- _Work order_: Having found the line containing "1060x695 pixels. At" in the data below, reproduce that line and each one after it to the end, exactly, and include nothing else.

[Records from a collection]
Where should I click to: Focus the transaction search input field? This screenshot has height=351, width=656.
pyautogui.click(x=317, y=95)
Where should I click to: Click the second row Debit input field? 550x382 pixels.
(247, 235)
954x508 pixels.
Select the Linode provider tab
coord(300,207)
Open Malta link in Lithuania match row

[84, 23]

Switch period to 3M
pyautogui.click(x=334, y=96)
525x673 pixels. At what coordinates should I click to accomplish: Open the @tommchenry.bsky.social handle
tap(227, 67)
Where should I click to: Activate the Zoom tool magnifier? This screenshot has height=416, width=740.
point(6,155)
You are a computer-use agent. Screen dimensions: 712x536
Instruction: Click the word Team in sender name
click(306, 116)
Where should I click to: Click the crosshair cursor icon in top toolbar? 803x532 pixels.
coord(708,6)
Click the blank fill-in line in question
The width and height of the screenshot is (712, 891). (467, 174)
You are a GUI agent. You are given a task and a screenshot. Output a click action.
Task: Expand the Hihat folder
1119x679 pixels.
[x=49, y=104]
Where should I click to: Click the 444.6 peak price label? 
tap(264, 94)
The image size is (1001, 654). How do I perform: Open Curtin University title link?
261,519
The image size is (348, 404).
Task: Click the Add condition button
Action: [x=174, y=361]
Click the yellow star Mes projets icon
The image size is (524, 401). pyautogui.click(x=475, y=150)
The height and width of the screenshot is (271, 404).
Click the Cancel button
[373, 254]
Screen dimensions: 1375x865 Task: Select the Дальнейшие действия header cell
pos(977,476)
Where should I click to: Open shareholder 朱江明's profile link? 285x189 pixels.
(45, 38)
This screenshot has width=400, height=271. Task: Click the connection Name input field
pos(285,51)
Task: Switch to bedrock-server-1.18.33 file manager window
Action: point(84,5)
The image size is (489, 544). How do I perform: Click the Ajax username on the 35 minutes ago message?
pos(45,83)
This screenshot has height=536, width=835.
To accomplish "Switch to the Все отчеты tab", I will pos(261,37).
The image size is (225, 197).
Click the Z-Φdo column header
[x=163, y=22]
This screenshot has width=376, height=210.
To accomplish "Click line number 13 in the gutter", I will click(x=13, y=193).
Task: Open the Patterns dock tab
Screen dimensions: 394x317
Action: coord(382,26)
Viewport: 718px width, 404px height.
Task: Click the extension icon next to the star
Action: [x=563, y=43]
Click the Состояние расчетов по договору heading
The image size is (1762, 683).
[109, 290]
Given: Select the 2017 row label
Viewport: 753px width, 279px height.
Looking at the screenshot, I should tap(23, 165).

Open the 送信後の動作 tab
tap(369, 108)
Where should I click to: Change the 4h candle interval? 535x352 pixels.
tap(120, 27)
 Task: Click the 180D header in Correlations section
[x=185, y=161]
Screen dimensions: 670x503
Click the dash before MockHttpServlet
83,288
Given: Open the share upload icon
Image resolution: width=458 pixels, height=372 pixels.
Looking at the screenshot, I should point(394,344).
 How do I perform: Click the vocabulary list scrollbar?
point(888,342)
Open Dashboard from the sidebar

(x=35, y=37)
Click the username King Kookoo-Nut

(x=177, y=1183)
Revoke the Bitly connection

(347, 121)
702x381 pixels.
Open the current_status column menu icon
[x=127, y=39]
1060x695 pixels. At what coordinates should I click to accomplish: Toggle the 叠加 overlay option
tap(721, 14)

- _Solution for this exercise_:
1060x695 pixels. At what coordinates should I click to accomplish: Toggle the 叠加 overlay option
tap(721, 14)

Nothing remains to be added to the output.